The cost of healthcare has increased over the past few years, pushed up by broad inflationary pressure and the introduction of new categories of medicine such as GLP-1 drugs, which every month can cost between $936 and $1,023, according to reports.
CFOs who aim to navigate such rising expenses and develop attractive healthcare plans for their employees first need to answer, “What am I willing to live with in totality?” Manu Diwakar, CFO of metabolic health platform Virta Health said. “And then that becomes my top end of my budget, on a per employee basis, or on a total basis, this is how much I want to spend on it.”
Figuring out that cost envelope is crucial as employers balance rising healthcare costs against the long-term needs and goals of the business. Finance chiefs are “ultimately responsible for the financial health of the company,” Diwakar told CFO Dive. “And if any of your costs are going up by more your business performance can bear, you immediately enter a conversation on how to rationalize or contain that cost.”
Asking the hard questions
As healthcare expenses grow, companies are faced with making a difficult decision — “how much of that cost are they going to cover versus how much of the cost are they pushing onto their employees,” Diwakar said.
Currently, with interest rates rising to the highest level in years, “I think you have to really ask yourself what you get by being better or more generous to your employees,” Diwakar said. “And I think in that environment, costs are spiking. People are asking themselves some really, really hard questions.”
Diwakar has served as CFO for Virta Health, a Denver, Col.-based telehealth and metabolic health provider, since 2022, according to his LinkedIn profile. He has served part-time as a managing partner for S7 Ventures, an investment platform focused on the tech and healthcare spaces, since January 2019. Prior to Virta, he held CFO roles at Kaia Health and Ceres, an agriculture-focused data and analytics platform.
To answer those hard questions, it’s important for finance chiefs to work closely with other key executives, such as the head of the people team and head of the benefits or human resources team, to determine not just the totality of costs but where efficiencies can be found.
For instance, at one of Diwakar’s previous companies, one of the things the team discovered after looking at its healthcare benefits was that while the organization was generous with employee health coverage, they were “very terrible on spousal and children coverage, so more of the healthcare cost was being borne by the folks with families or the folks who had spouses,” he said.
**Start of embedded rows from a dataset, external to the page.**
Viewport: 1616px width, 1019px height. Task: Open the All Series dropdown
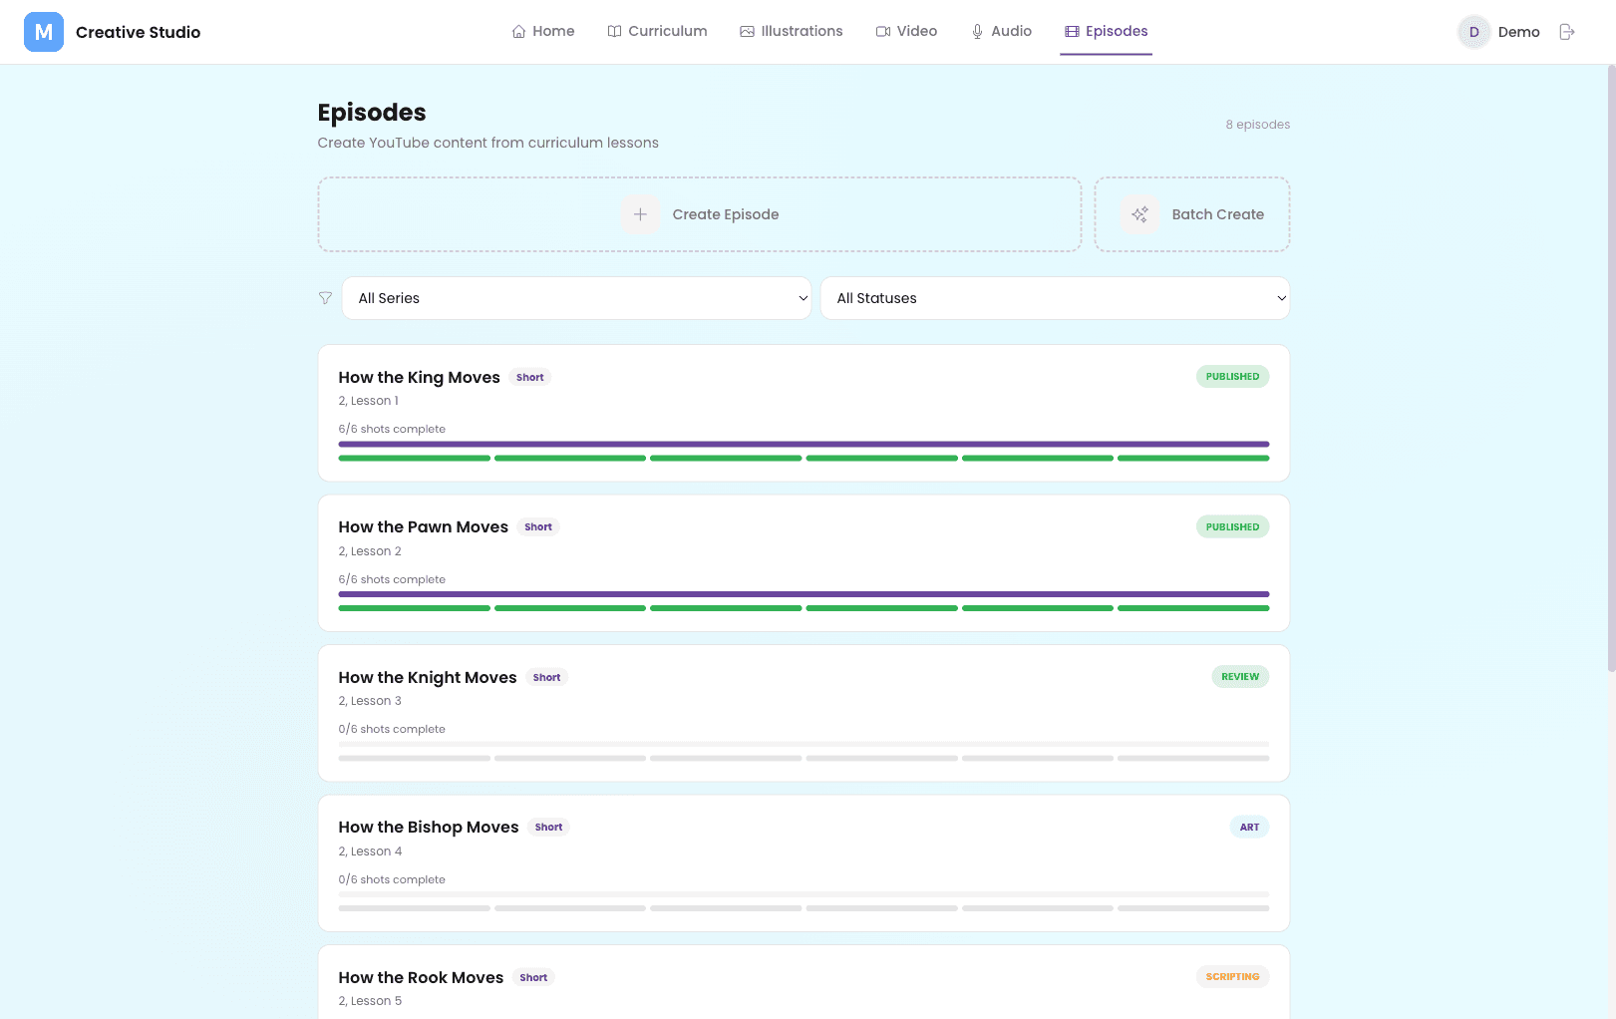[x=577, y=298]
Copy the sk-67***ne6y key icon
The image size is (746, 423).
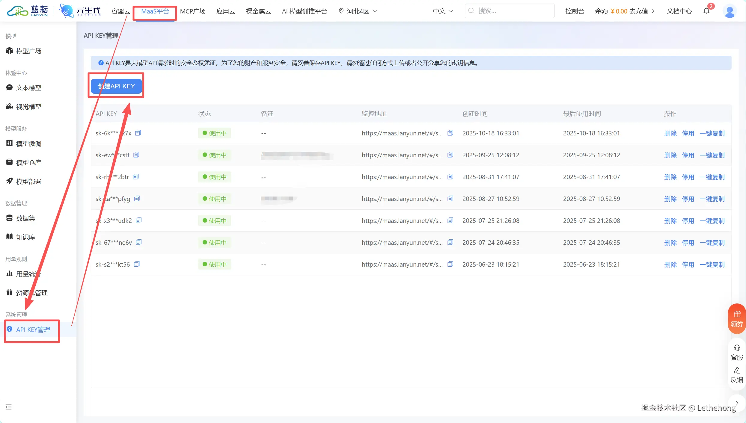coord(138,242)
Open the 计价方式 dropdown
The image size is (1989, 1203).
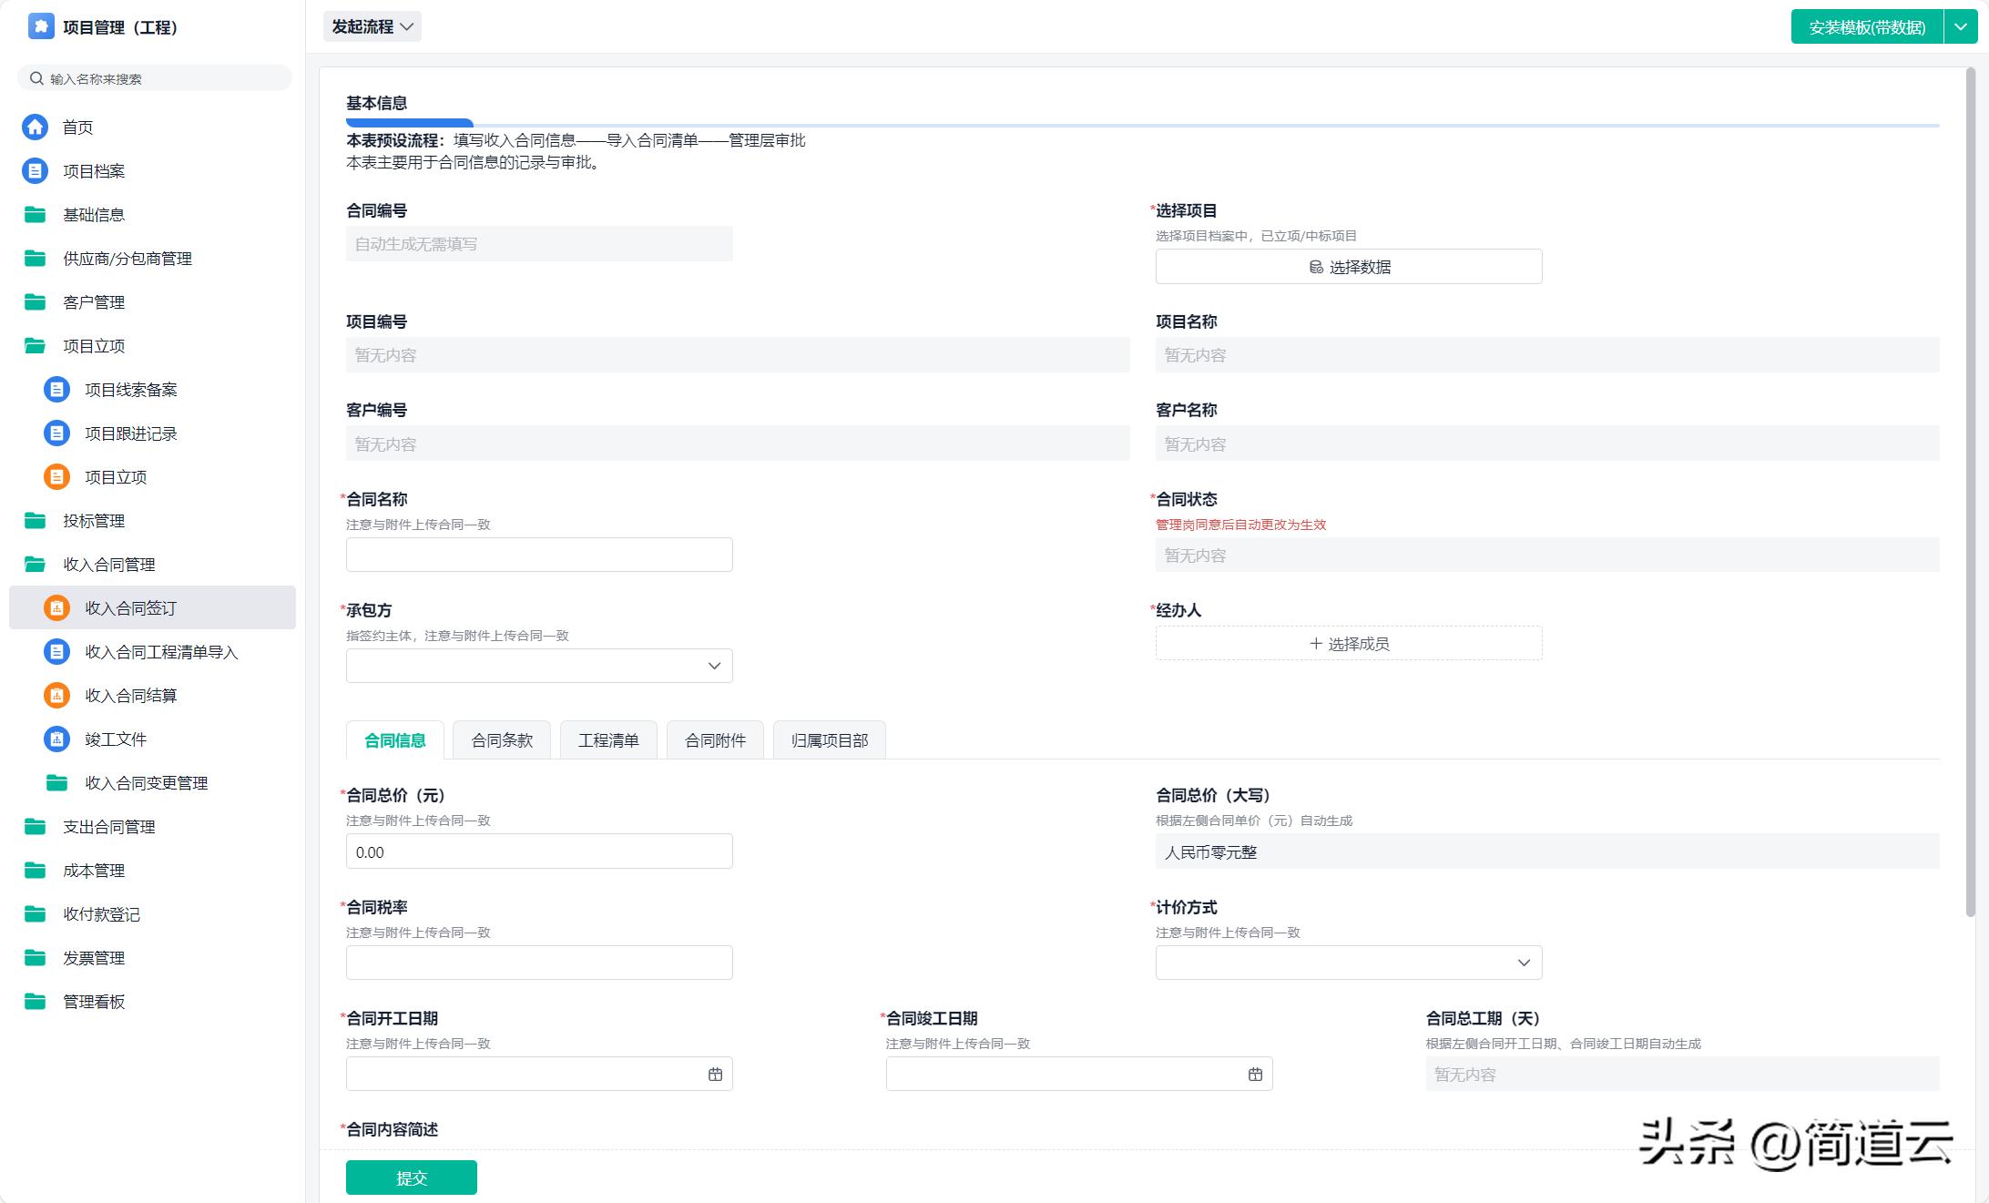1348,963
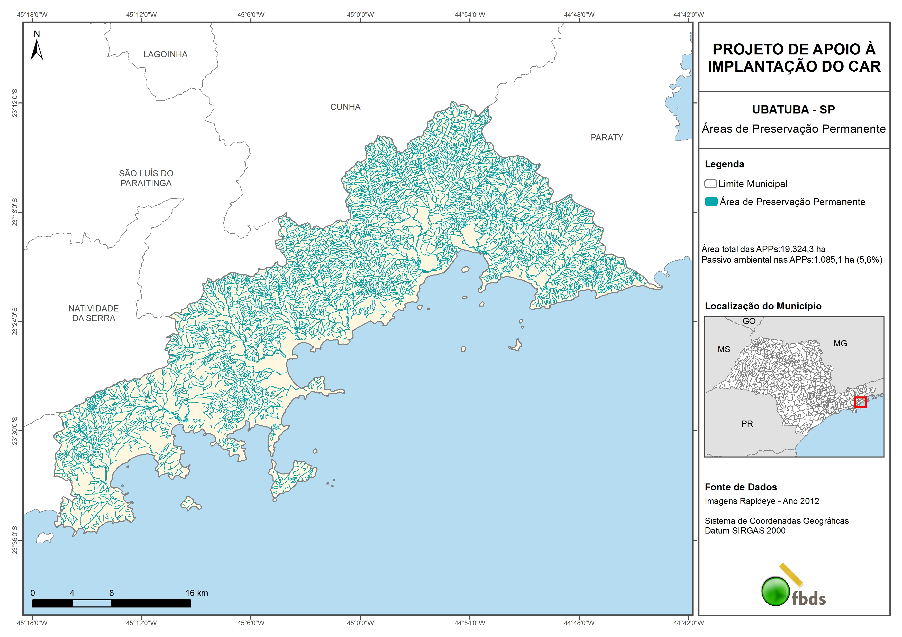Click the green fbds logo
Image resolution: width=902 pixels, height=637 pixels.
[776, 591]
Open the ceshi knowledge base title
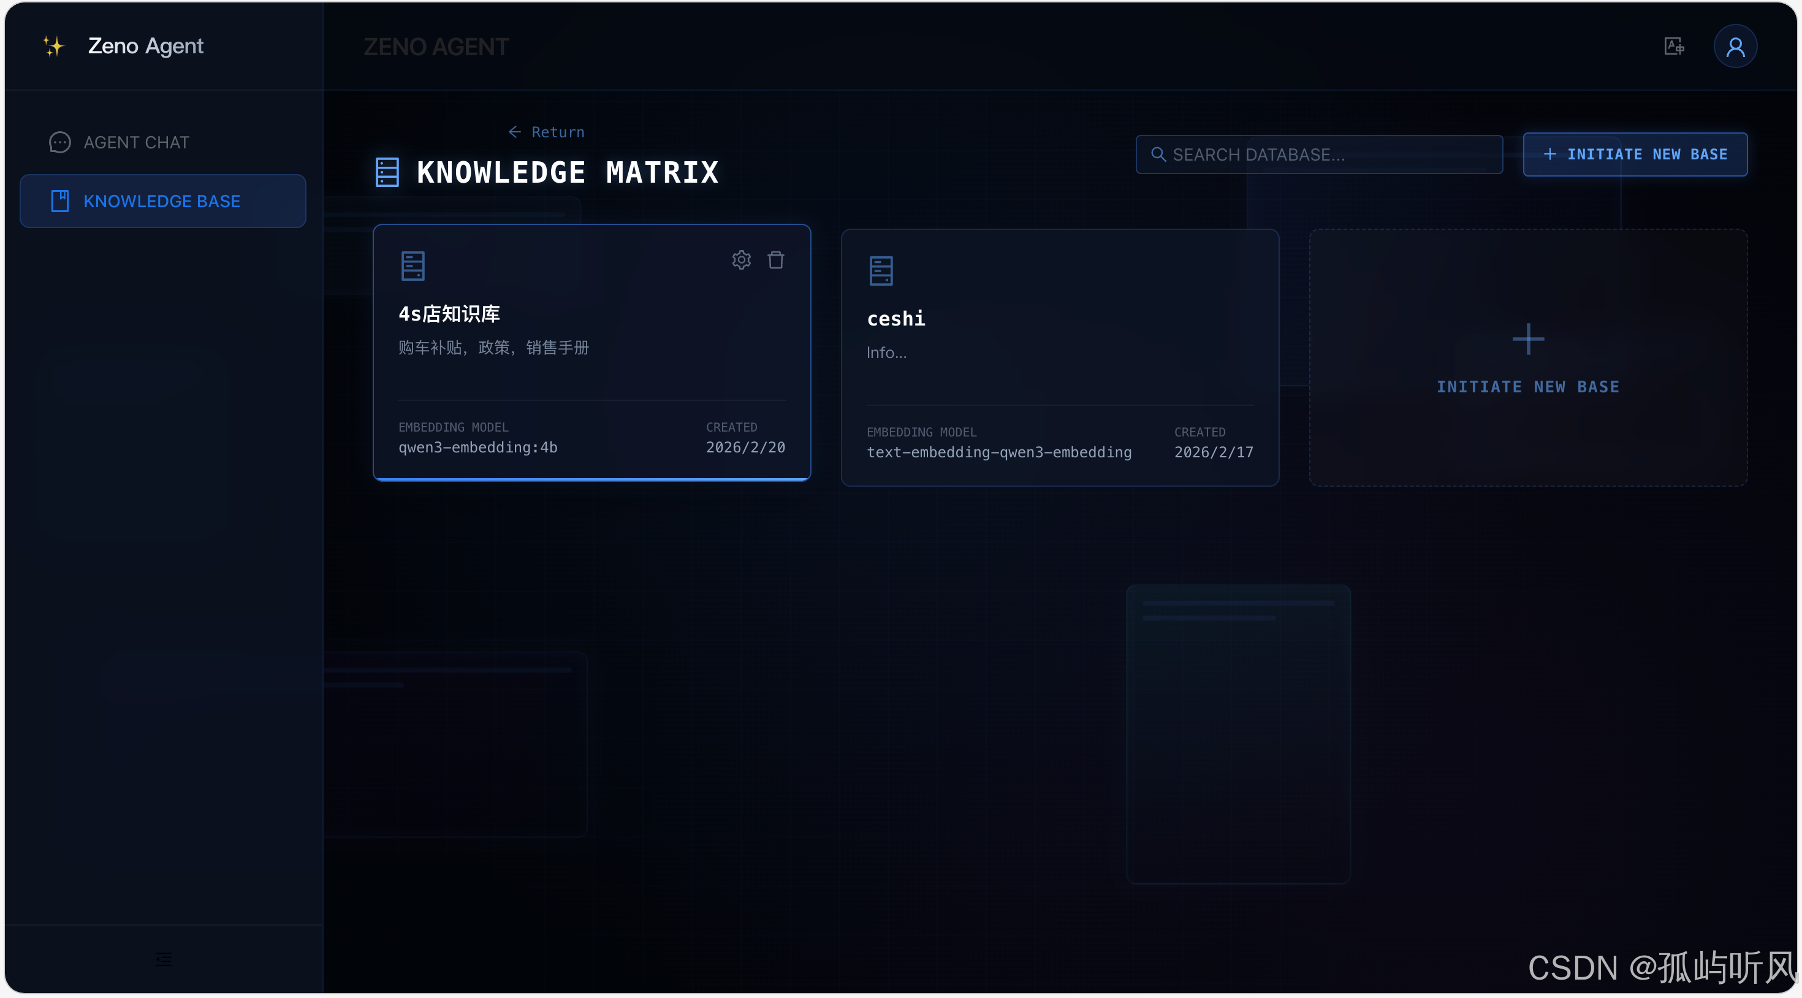 coord(895,318)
The business brought down the premiums for spouses or children, but in order to do so, they had to raise the cost of per-employee coverage, he said.
No perfect decisions
Changing norms within healthcare, such as the rise of artificial intelligence and the growing popularity of new medication categories such as GLP-1s — which treat metabolic conditions such as diabetes or cardiovascular disease as well as targeting weight loss — are further complicating employers’ coverage decisions.
According to a March 26 article by the National Conference of State Legislatures, over 12% of adults are currently taking a GLP-1 drug — and while most say their insurance covers at least some of the cost, 53% say the cost-sharing amount remains too high.
Providing coverage for those diseases and enabling treatment is “morally the right thing to do, and it also is the most cost-effective thing to do,” Diwakar said. However, the “the complicating factor ends up becoming, how much money are you willing to spend to do that, and who's experiencing the benefit?” he said.
To put the question a different way, if an employee remains with a company for a two-year period, for example, “and you're spending a lot of money to make them healthy for the rest of their lives, for a single business from a dollars and cents perspective, it ends up becoming the wrong thing to do,” he said.
For an employee who remains with a company for decades — such as Diwaker’s father, who spent his career at General Motors — “it makes 100% sense to make sure somebody's healthy forever,” he said. The “ethical imperative, the health imperative, and the financial incentive all aligned really clearly.”
As a CFO, therefore, “you’ve got to think a lot about what kind of workforce you want to encourage, how you think about retention, how you think about attracting talented employees,” Diwakar said. That decision becomes very different depending on the size of the company, the state of the economy and the stage of the company itself, he said.
“I think you have to realize there's no perfect decision,” he said. “You’re going to create a problem somewhere, you just have to own up to what it is, and then figure out how to deal with it.”